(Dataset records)
Start of Block

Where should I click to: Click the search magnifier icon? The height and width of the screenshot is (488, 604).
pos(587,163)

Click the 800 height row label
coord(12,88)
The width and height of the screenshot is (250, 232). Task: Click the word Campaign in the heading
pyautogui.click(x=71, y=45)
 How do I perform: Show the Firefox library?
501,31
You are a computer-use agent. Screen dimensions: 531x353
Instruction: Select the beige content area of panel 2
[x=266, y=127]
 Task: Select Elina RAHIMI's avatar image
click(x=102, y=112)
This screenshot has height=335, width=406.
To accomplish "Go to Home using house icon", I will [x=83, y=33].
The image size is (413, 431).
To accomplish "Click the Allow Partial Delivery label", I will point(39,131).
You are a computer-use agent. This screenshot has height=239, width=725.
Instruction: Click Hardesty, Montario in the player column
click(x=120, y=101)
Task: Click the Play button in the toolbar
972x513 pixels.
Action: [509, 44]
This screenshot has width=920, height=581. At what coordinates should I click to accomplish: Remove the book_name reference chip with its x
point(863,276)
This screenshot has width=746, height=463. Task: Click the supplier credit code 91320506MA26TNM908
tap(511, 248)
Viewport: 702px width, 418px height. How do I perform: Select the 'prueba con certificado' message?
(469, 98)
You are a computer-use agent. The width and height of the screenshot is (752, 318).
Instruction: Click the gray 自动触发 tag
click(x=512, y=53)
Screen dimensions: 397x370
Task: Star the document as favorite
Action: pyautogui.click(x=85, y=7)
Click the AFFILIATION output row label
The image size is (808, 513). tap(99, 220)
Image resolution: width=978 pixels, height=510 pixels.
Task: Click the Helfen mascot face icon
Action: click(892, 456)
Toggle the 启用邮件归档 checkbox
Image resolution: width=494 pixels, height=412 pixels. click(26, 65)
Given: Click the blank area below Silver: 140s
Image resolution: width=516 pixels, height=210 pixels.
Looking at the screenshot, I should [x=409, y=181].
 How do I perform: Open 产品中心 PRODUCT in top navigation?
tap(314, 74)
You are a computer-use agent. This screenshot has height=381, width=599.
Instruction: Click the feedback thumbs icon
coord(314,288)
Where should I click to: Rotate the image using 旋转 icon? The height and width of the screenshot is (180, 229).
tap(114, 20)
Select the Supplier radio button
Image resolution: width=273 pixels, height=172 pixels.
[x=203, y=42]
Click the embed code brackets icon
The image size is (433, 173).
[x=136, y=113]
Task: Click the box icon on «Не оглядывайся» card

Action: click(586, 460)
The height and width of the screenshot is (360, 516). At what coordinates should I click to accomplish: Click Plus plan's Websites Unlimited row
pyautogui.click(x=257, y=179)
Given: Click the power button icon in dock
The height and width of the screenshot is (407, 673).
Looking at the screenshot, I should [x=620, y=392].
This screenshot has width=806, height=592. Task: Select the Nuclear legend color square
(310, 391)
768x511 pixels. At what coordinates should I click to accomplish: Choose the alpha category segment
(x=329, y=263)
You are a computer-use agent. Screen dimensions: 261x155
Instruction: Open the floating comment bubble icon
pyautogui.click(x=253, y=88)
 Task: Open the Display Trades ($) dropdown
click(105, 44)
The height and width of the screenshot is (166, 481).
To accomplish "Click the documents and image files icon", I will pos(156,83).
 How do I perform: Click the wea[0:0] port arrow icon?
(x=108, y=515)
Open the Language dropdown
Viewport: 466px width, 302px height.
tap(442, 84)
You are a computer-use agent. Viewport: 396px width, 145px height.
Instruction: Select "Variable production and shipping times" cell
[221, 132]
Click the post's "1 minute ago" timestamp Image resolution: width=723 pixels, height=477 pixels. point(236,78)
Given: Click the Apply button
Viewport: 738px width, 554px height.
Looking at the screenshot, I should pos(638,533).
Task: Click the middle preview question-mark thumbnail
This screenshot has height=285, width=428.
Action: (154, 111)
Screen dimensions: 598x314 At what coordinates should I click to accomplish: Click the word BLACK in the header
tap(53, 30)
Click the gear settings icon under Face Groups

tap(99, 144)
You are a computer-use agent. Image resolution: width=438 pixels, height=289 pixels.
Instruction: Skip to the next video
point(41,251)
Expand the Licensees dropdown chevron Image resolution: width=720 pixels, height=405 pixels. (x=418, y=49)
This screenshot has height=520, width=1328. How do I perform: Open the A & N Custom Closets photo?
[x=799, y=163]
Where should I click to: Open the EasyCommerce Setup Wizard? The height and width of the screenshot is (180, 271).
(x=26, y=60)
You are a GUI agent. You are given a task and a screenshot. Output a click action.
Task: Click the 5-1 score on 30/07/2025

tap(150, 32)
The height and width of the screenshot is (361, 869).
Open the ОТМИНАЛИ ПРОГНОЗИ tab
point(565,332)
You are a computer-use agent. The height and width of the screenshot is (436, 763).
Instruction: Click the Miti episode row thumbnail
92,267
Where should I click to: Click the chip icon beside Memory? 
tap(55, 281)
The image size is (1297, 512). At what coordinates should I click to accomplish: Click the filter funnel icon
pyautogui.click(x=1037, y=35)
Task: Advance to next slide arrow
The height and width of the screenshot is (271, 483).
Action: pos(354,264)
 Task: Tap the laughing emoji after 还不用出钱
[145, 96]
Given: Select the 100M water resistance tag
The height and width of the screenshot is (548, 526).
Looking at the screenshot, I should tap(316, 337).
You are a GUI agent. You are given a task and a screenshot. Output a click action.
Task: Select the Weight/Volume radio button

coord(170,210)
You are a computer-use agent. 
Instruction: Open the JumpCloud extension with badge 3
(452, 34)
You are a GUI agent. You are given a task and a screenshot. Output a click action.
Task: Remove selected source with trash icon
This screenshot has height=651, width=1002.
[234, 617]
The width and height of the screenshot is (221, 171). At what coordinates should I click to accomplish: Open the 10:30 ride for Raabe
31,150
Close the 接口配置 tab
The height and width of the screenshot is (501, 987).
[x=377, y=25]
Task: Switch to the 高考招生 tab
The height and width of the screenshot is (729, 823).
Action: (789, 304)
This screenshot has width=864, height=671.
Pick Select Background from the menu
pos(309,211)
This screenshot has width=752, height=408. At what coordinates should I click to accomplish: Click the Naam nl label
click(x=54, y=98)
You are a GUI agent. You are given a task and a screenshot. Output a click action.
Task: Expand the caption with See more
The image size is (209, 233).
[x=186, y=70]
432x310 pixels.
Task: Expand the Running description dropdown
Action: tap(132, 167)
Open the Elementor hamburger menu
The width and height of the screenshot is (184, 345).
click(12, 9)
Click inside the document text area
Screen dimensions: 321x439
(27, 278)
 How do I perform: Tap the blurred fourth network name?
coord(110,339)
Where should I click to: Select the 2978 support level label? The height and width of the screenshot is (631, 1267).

End of Block

WHAT THE EXERCISE ASKS:
Print the records above in full, exactly.

RESPONSE TO THIS TASK:
Where should I click to: Click the search magnifier icon? The height and width of the screenshot is (488, 604).
pos(587,163)

Click the 800 height row label
coord(12,88)
The width and height of the screenshot is (250, 232). Task: Click the word Campaign in the heading
pyautogui.click(x=71, y=45)
 How do I perform: Show the Firefox library?
501,31
You are a computer-use agent. Screen dimensions: 531x353
Instruction: Select the beige content area of panel 2
[x=266, y=127]
 Task: Select Elina RAHIMI's avatar image
click(x=102, y=112)
This screenshot has height=335, width=406.
To accomplish "Go to Home using house icon", I will [x=83, y=33].
The image size is (413, 431).
To accomplish "Click the Allow Partial Delivery label", I will point(39,131).
You are a computer-use agent. This screenshot has height=239, width=725.
Instruction: Click Hardesty, Montario in the player column
click(x=120, y=101)
Task: Click the Play button in the toolbar
972x513 pixels.
Action: [509, 44]
This screenshot has width=920, height=581. At what coordinates should I click to accomplish: Remove the book_name reference chip with its x
point(863,276)
This screenshot has width=746, height=463. Task: Click the supplier credit code 91320506MA26TNM908
tap(511, 248)
Viewport: 702px width, 418px height. How do I perform: Select the 'prueba con certificado' message?
(469, 98)
You are a computer-use agent. The width and height of the screenshot is (752, 318).
Instruction: Click the gray 自动触发 tag
click(x=512, y=53)
Screen dimensions: 397x370
Task: Star the document as favorite
Action: pyautogui.click(x=85, y=7)
Click the AFFILIATION output row label
The image size is (808, 513). tap(99, 220)
Image resolution: width=978 pixels, height=510 pixels.
Task: Click the Helfen mascot face icon
Action: click(892, 456)
Toggle the 启用邮件归档 checkbox
Image resolution: width=494 pixels, height=412 pixels. click(26, 65)
Given: Click the blank area below Silver: 140s
Image resolution: width=516 pixels, height=210 pixels.
Looking at the screenshot, I should [x=409, y=181].
 How do I perform: Open 产品中心 PRODUCT in top navigation?
tap(314, 74)
You are a computer-use agent. This screenshot has height=381, width=599.
Instruction: Click the feedback thumbs icon
coord(314,288)
Where should I click to: Rotate the image using 旋转 icon? The height and width of the screenshot is (180, 229).
tap(114, 20)
Select the Supplier radio button
Image resolution: width=273 pixels, height=172 pixels.
[x=203, y=42]
Click the embed code brackets icon
The image size is (433, 173).
[x=136, y=113]
Task: Click the box icon on «Не оглядывайся» card

Action: click(586, 460)
The height and width of the screenshot is (360, 516). At what coordinates should I click to accomplish: Click Plus plan's Websites Unlimited row
pyautogui.click(x=257, y=179)
Given: Click the power button icon in dock
The height and width of the screenshot is (407, 673).
Looking at the screenshot, I should [x=620, y=392].
This screenshot has width=806, height=592. Task: Select the Nuclear legend color square
(310, 391)
768x511 pixels. At what coordinates should I click to accomplish: Choose the alpha category segment
(x=329, y=263)
You are a computer-use agent. Screen dimensions: 261x155
Instruction: Open the floating comment bubble icon
pyautogui.click(x=253, y=88)
 Task: Open the Display Trades ($) dropdown
click(105, 44)
The height and width of the screenshot is (166, 481).
To accomplish "Click the documents and image files icon", I will pos(156,83).
 How do I perform: Click the wea[0:0] port arrow icon?
(x=108, y=515)
Open the Language dropdown
Viewport: 466px width, 302px height.
tap(442, 84)
You are a computer-use agent. Viewport: 396px width, 145px height.
Instruction: Select "Variable production and shipping times" cell
[221, 132]
Click the post's "1 minute ago" timestamp Image resolution: width=723 pixels, height=477 pixels. point(236,78)
Given: Click the Apply button
Viewport: 738px width, 554px height.
Looking at the screenshot, I should pos(638,533).
Task: Click the middle preview question-mark thumbnail
This screenshot has height=285, width=428.
Action: (154, 111)
Screen dimensions: 598x314 At what coordinates should I click to accomplish: Click the word BLACK in the header
tap(53, 30)
Click the gear settings icon under Face Groups

tap(99, 144)
You are a computer-use agent. Image resolution: width=438 pixels, height=289 pixels.
Instruction: Skip to the next video
point(41,251)
Expand the Licensees dropdown chevron Image resolution: width=720 pixels, height=405 pixels. (x=418, y=49)
This screenshot has height=520, width=1328. How do I perform: Open the A & N Custom Closets photo?
[x=799, y=163]
Where should I click to: Open the EasyCommerce Setup Wizard? The height and width of the screenshot is (180, 271).
(x=26, y=60)
You are a GUI agent. You are given a task and a screenshot. Output a click action.
Task: Click the 5-1 score on 30/07/2025

tap(150, 32)
The height and width of the screenshot is (361, 869).
Open the ОТМИНАЛИ ПРОГНОЗИ tab
point(565,332)
You are a computer-use agent. The height and width of the screenshot is (436, 763).
Instruction: Click the Miti episode row thumbnail
92,267
Where should I click to: Click the chip icon beside Memory? 
tap(55, 281)
The image size is (1297, 512). At what coordinates should I click to accomplish: Click the filter funnel icon
pyautogui.click(x=1037, y=35)
Task: Advance to next slide arrow
The height and width of the screenshot is (271, 483).
Action: pos(354,264)
 Task: Tap the laughing emoji after 还不用出钱
[145, 96]
Given: Select the 100M water resistance tag
The height and width of the screenshot is (548, 526).
Looking at the screenshot, I should tap(316, 337).
You are a GUI agent. You are given a task and a screenshot. Output a click action.
Task: Select the Weight/Volume radio button

coord(170,210)
You are a computer-use agent. 
Instruction: Open the JumpCloud extension with badge 3
(452, 34)
You are a GUI agent. You are given a task and a screenshot. Output a click action.
Task: Remove selected source with trash icon
This screenshot has height=651, width=1002.
[234, 617]
The width and height of the screenshot is (221, 171). At what coordinates should I click to accomplish: Open the 10:30 ride for Raabe
31,150
Close the 接口配置 tab
The height and width of the screenshot is (501, 987).
[x=377, y=25]
Task: Switch to the 高考招生 tab
The height and width of the screenshot is (729, 823).
Action: (789, 304)
This screenshot has width=864, height=671.
Pick Select Background from the menu
pos(309,211)
This screenshot has width=752, height=408. At what coordinates should I click to accomplish: Click the Naam nl label
click(x=54, y=98)
You are a GUI agent. You are given a task and a screenshot. Output a click action.
Task: Expand the caption with See more
The image size is (209, 233).
[x=186, y=70]
432x310 pixels.
Task: Expand the Running description dropdown
Action: tap(132, 167)
Open the Elementor hamburger menu
The width and height of the screenshot is (184, 345).
click(12, 9)
Click inside the document text area
Screen dimensions: 321x439
(27, 278)
 How do I perform: Tap the blurred fourth network name?
coord(110,339)
Where should I click to: Select the 2978 support level label? The height and width of the screenshot is (631, 1267).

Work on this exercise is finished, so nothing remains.